**Excerpt**

....

Analyzing citations with Mathematica

21

9

I need to analyze the citations of a paper. Since the number is around 500, I wanted to import the list of authors, titles etc... into Mathematica and then analyze the raw data there.

I can easily extract the citations to a bibtex file from Web of Science. However, I was wondering if there is already some interface to get the data into Mathematica.

Edit: The following is an example bibtex file

@article{feynman1948space,
  title={Space-time approach to non-relativistic quantum mechanics},
  author={Feynman, Richard Phillips},
  journal={Reviews of Modern Physics},
  volume={20},
  number={2},
  pages={367},
  year={1948},
  publisher={APS}
}


@article{einstein1905theory,
  title={The theory of the brownian movement},
  author={Einstein, Albert},
  journal={Ann. der Physik},
  volume={17},
  pages={549},
  year={1905}
}

physicsGuy

Posted 2017-01-10T16:17:37.833

Reputation: 507

1

There is a tutorial tutorial/CitationManagement that works in version 9. But the weblink tutorial/CitationManagement doesn't work anymore.

– kglr – 2017-01-10T17:42:11.837

1Can you export to some XML-based format? That will be much easier to import and parse. – Szabolcs – 2017-01-10T18:05:15.713

2I'm sure there are utilities to convert to csv. From experience developing a parser will be more of a chore than you might expect because you will encounter all manner of weird variations in format. – george2079 – 2017-01-10T18:21:17.473

3

@kglr here's the fixed link.

– rcollyer – 2017-01-10T18:29:28.033

3I think @george2079 is generally speaking right, but in this case we (1) can easily convert the BiBTeX records to JSON and then use ImportString and (2) relatively quickly actually write a parser that works most of the time. – Anton Antonov – 2017-01-10T21:27:36.863

Answers

11

This answer has two proposed solutions one with a dedicated parser the other using conversion to JSON. The programming of the JSON conversion happened three times faster. (But it was also done earlier in the day when I was also properly caffeinated...)

....

**Source material**
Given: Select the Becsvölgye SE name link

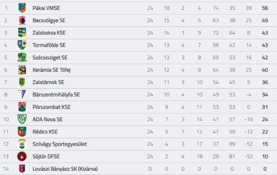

....

**Directions**
In the thread on analyzing citations with Mathematica, why does george2079 say that developing a parser will be more of a chore than one might expect? Reply in one to three sentences.

**Worked answer**
Developing a parser is harder than expected because one will encounter all manner of weird variations in format. george2079 says this comes from experience and suggests instead that utilities to convert to csv surely exist.